The filmmaker Adams Sie has crafted a unique filmography in contemporary Senegalese cinema as he has cobbled together a career through festival-submitted shorts, industry films for NGOs, and a reality television series. His process for procuring funding and production support exemplifies the difficult financial situation that many Senegalese filmmakers must face when working in the country. However, his films also demonstrate a cinematic sensibility that, when viewed alongside his funding and production strategies, offers a path of sustainability for up-and-coming cineastes in Senegal. Producing films that are generically documentaries, but that incorporate a highly subjective, personalized point of view, and that focus on subjects that are pulled from the specificity of Senegalese culture and society, Sie reimagines Senegalese cinema as a cultural product that can speak directly to the country’s citizenry to transform Senegalese society.

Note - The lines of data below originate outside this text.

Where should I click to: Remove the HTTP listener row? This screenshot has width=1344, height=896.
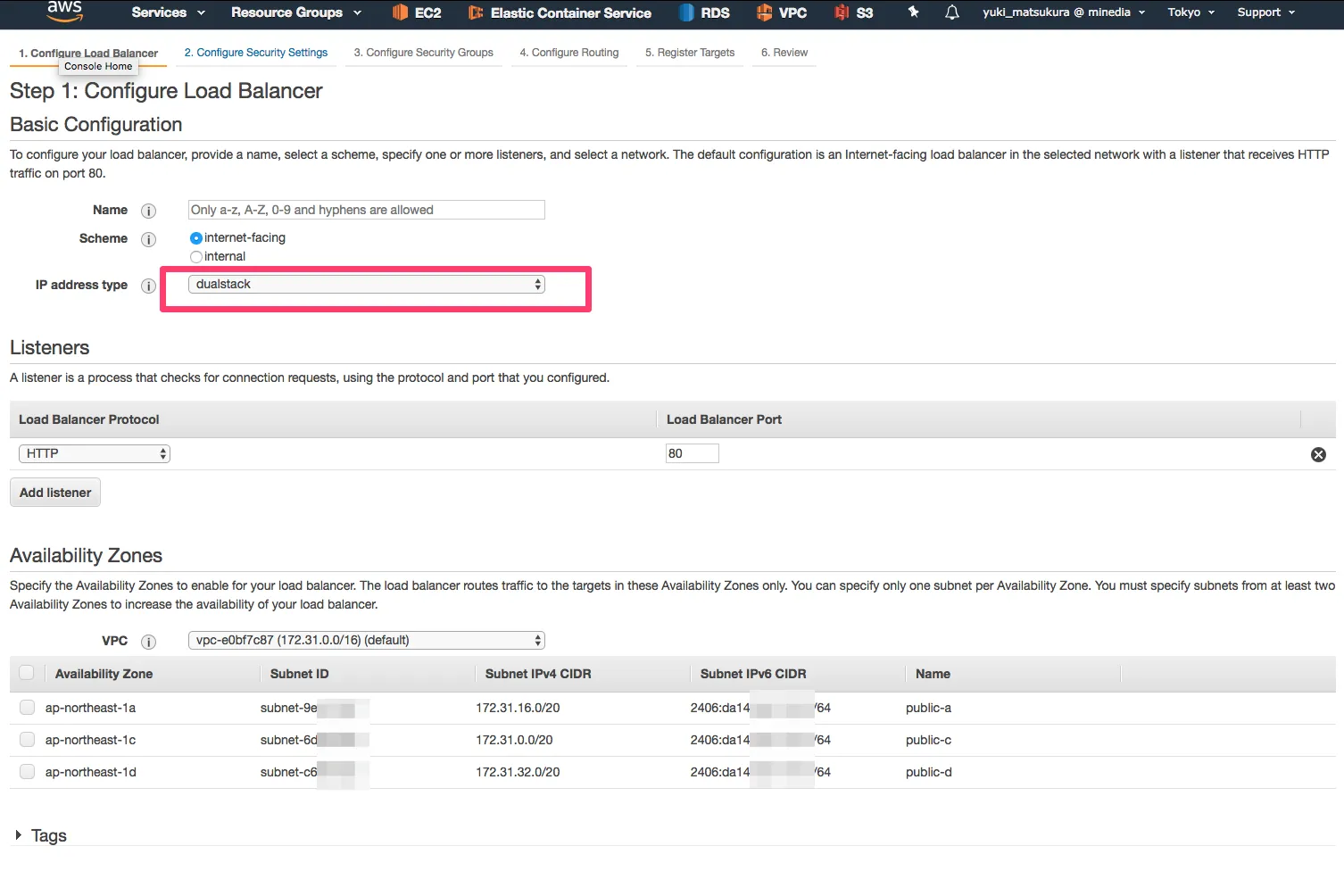(1318, 455)
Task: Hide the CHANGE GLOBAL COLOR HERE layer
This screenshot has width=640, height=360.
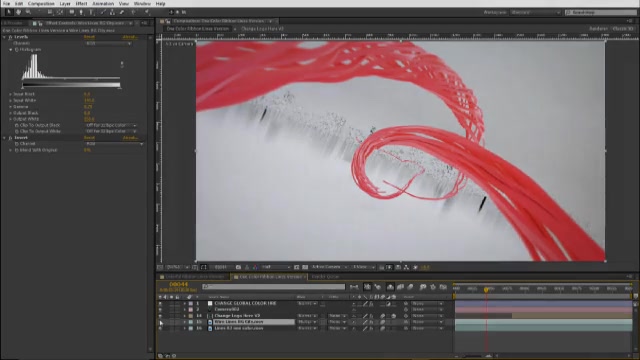Action: click(160, 304)
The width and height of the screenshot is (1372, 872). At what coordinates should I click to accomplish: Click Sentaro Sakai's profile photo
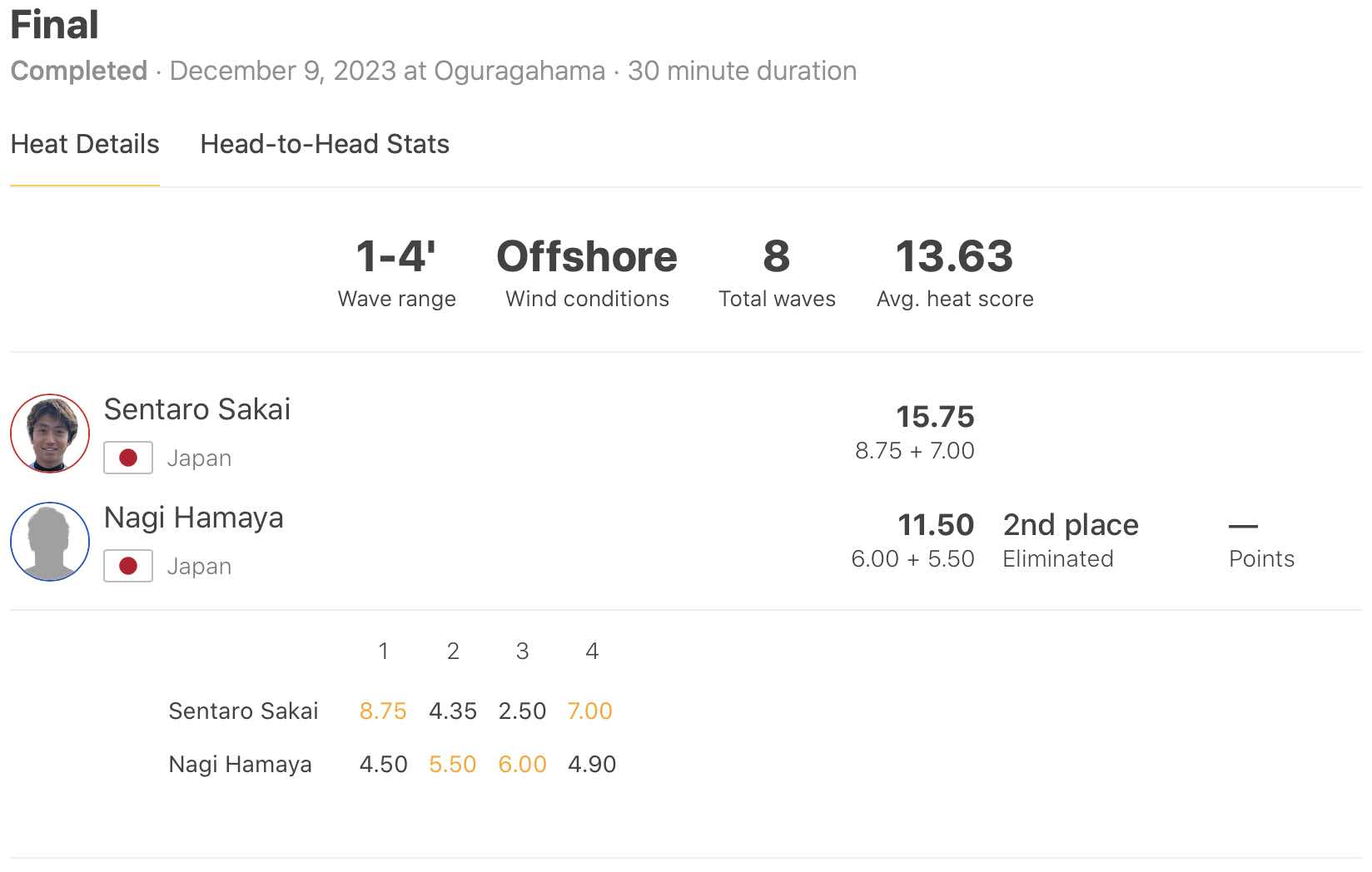click(50, 434)
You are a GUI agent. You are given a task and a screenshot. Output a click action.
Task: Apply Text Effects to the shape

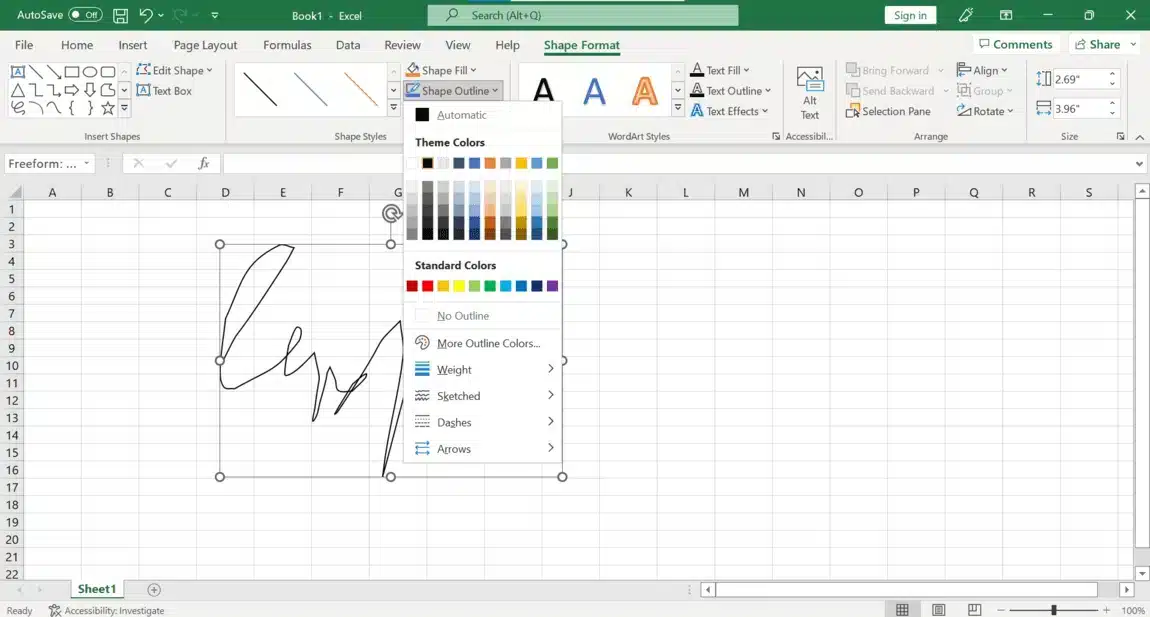point(731,111)
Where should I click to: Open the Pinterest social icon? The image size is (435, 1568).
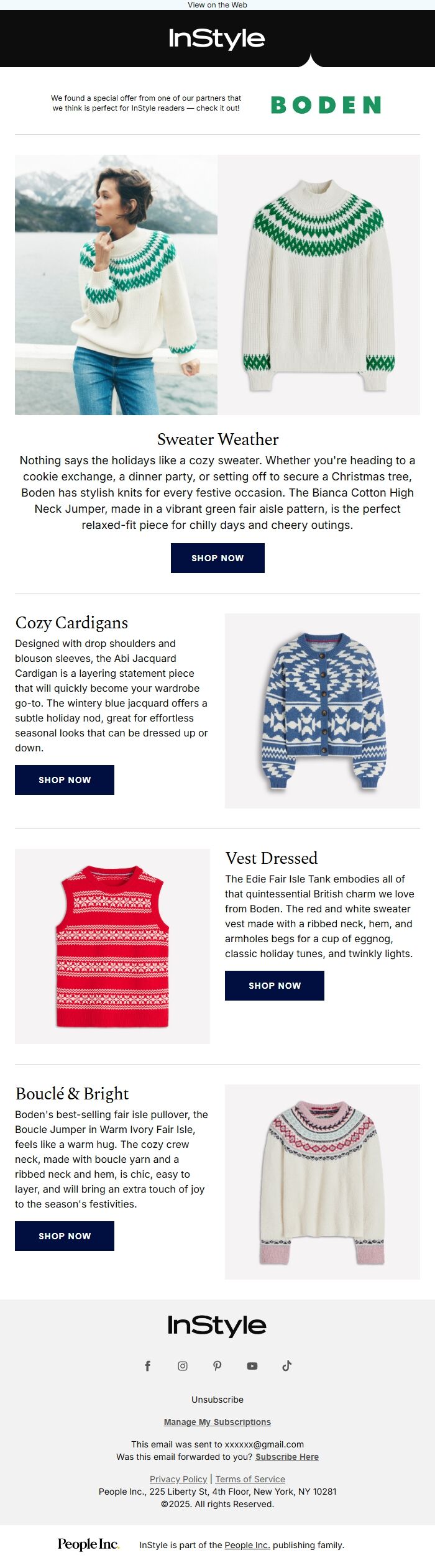(x=218, y=1365)
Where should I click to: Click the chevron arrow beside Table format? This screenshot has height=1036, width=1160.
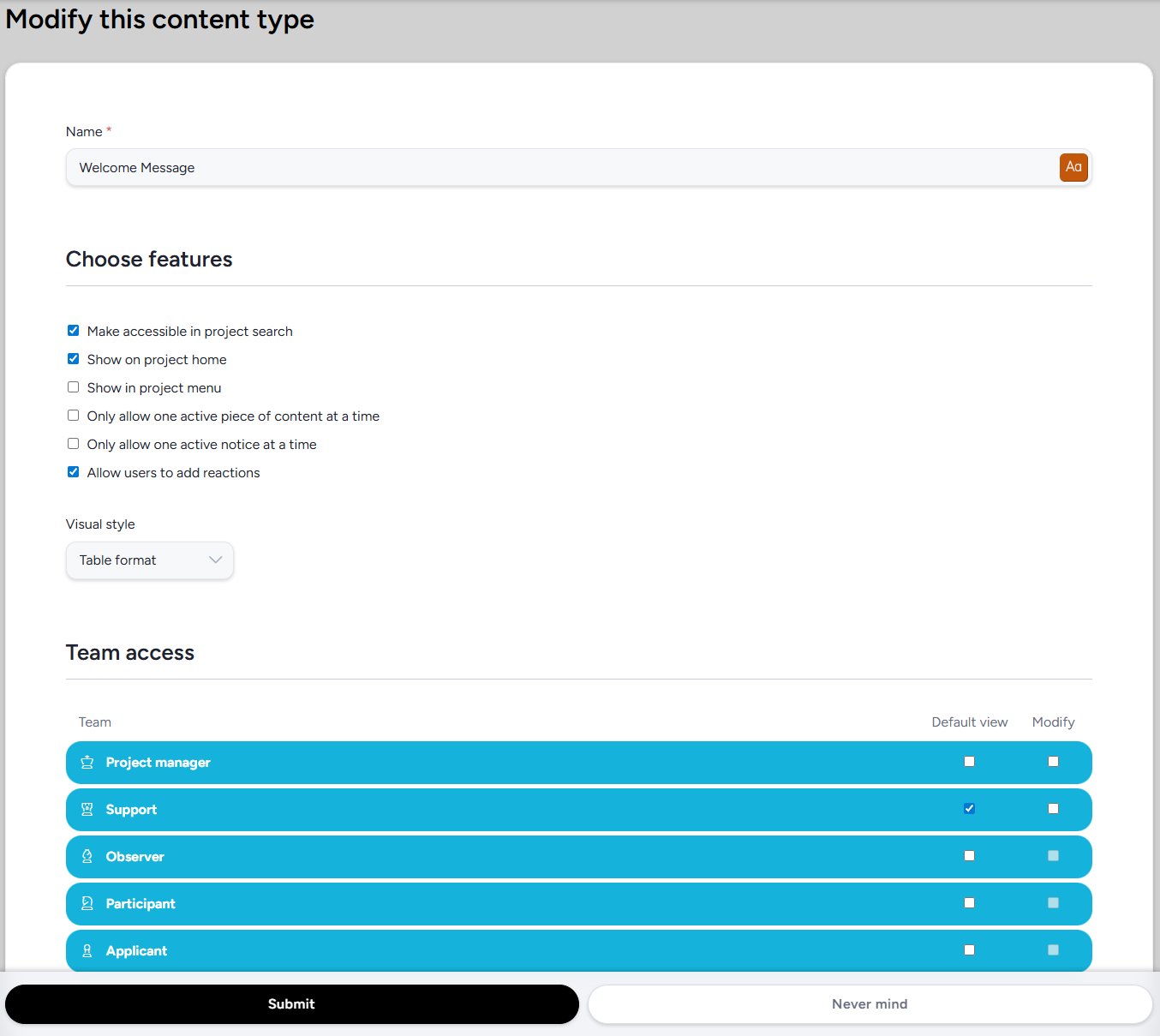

In this essay I argue that Sie’s filmmaking process, conceptualization of cinema, and films themselves are a creative and perceptive response to the cinematic crisis in the country. Sie carefully constructs subjectivity in his films in order to create communal meaning of their subjects and topics. He is part of a burgeoning group of young artists and cultural producers in Senegal that is engaging with Senegalese social change through their art forms. Sie has constructed a set of malleable and polyvalent filmmaking practices in order to navigate effectively between Senegal’s past and present, among various social groups, and across national, international, and global contexts.